(What is being asked)
From the entries below, reproduce exactly the line containing "You are a GUI", the line containing "656x480 pixels.", and every line in between, with nothing added.

(Data excerpts)
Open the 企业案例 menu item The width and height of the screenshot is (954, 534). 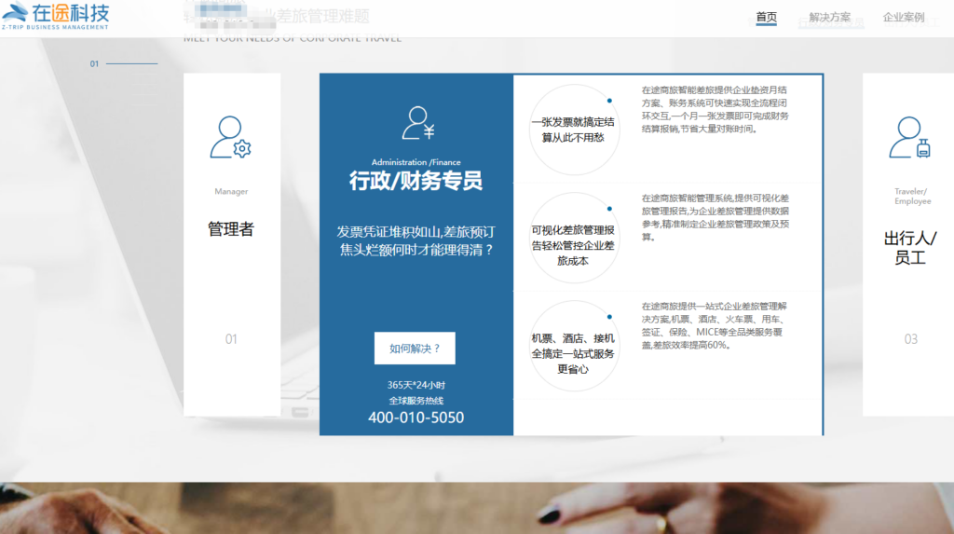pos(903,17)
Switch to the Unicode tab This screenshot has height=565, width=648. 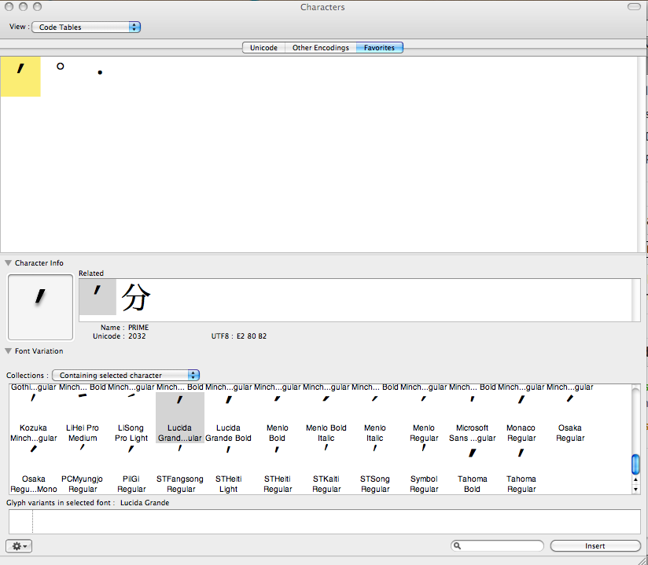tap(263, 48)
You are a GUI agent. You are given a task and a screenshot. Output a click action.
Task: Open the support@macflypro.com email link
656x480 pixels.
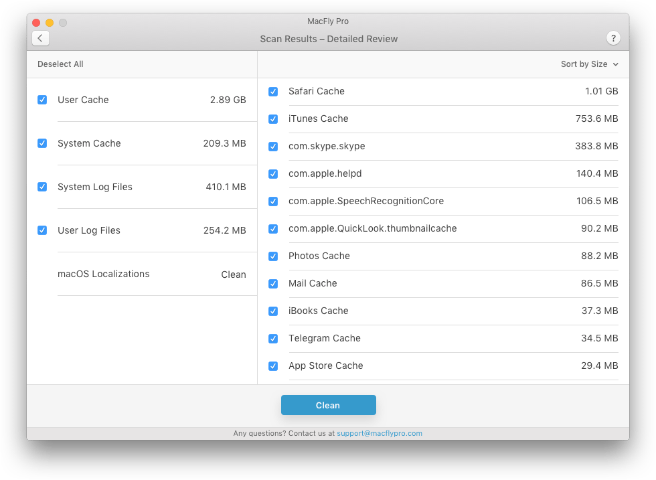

* * *

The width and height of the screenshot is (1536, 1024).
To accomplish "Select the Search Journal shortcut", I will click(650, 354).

...

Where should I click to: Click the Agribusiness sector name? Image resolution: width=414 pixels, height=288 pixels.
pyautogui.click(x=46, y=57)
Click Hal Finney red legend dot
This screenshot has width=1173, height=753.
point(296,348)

(Task answer)
You are a GUI agent. You are given a task and a screenshot. Output a click action.
Task: Open the support@macflypro.com email link
656x480 pixels.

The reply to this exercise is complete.